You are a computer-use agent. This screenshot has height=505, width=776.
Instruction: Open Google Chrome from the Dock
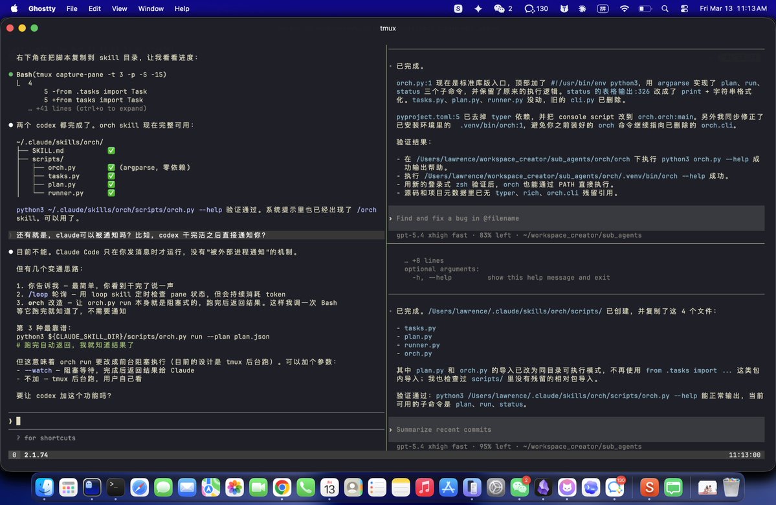coord(282,486)
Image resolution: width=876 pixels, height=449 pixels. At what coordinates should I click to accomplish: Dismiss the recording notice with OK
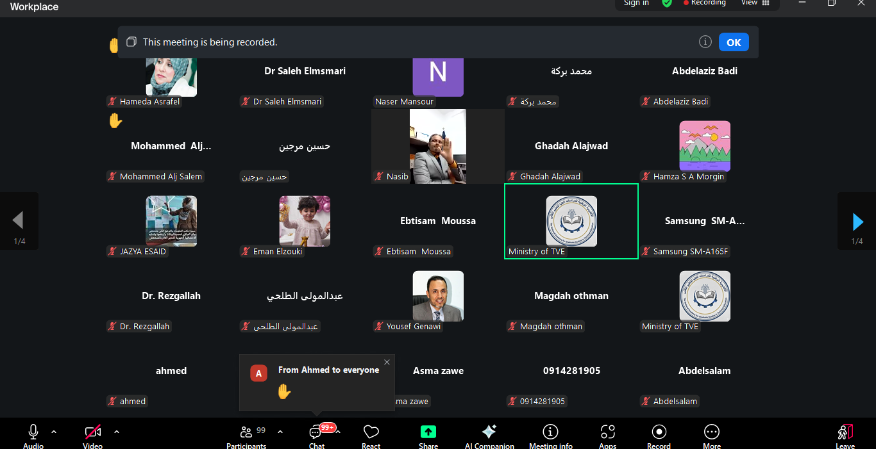[x=733, y=42]
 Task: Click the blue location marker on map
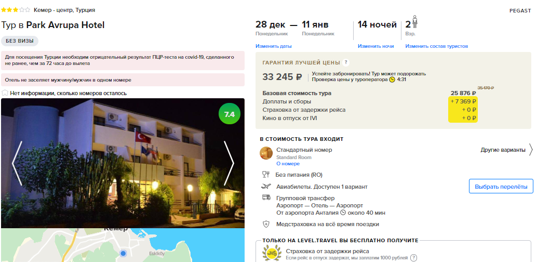(123, 254)
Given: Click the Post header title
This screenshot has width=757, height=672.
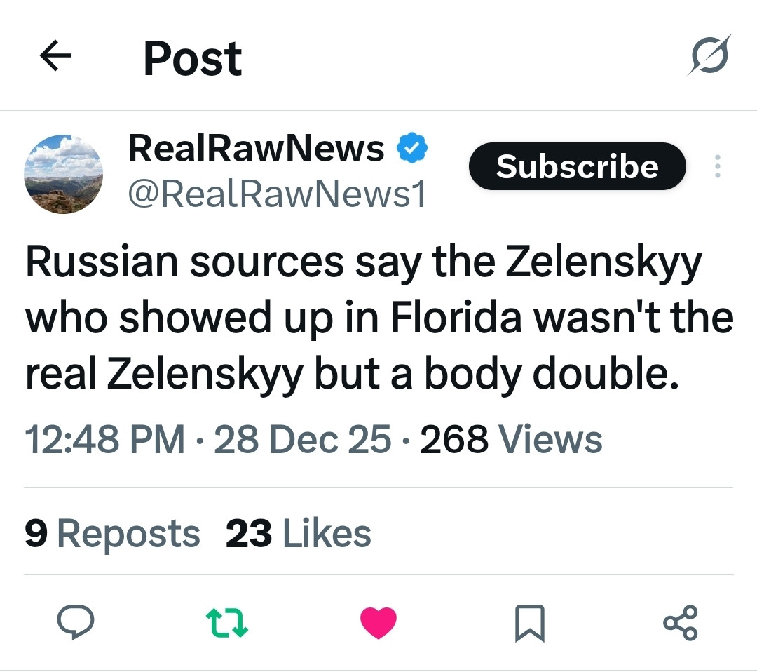Looking at the screenshot, I should tap(193, 58).
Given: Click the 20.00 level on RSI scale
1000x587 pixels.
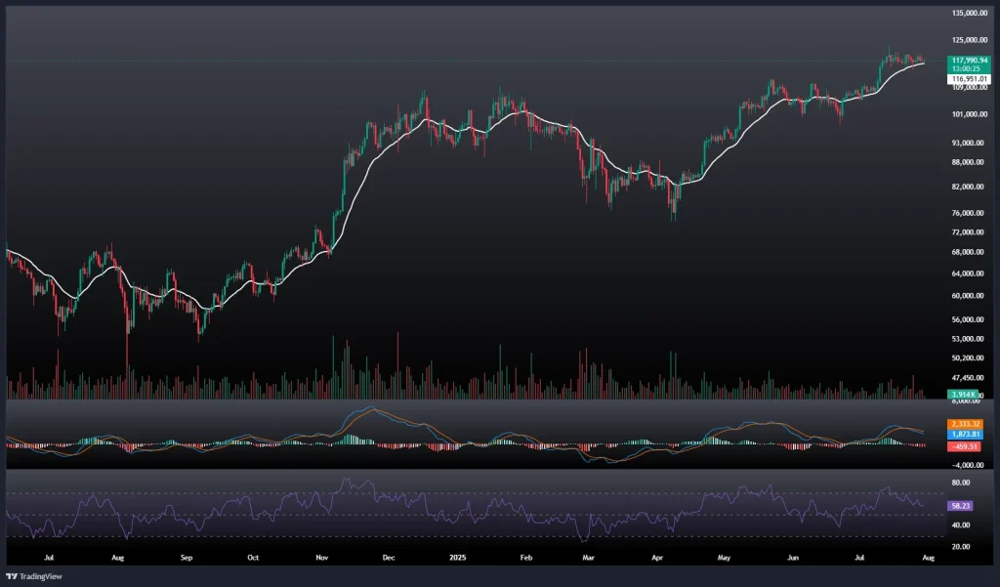Looking at the screenshot, I should pos(960,546).
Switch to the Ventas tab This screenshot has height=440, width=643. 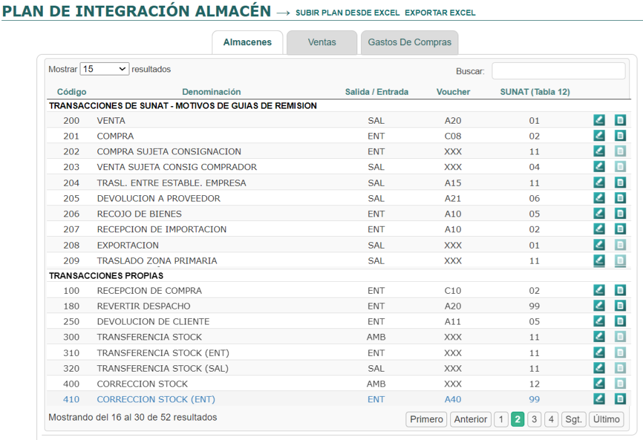(x=322, y=43)
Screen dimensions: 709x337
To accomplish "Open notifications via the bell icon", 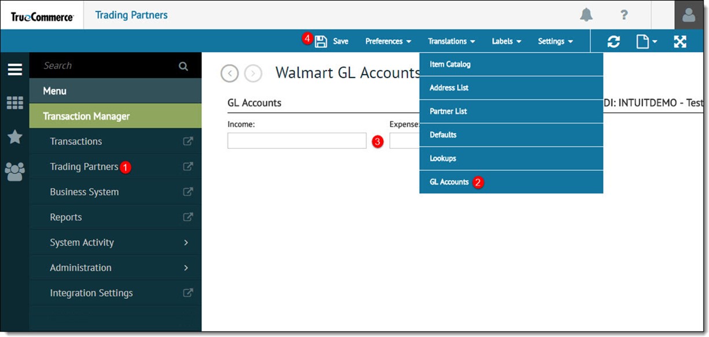I will [586, 15].
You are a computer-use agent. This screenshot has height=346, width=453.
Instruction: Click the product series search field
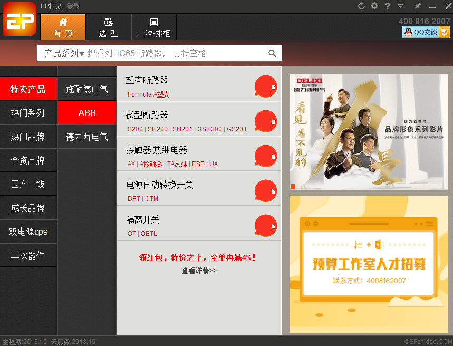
+ + + + +
Directions: Once you find the line that contains "has height=346, width=453.", reproduce it and every line after it through the end of the entries above, exactly as written, with no pictures.

Answer space:
You are a computer-use agent. This screenshot has height=346, width=453.
Instruction: Click the product series search field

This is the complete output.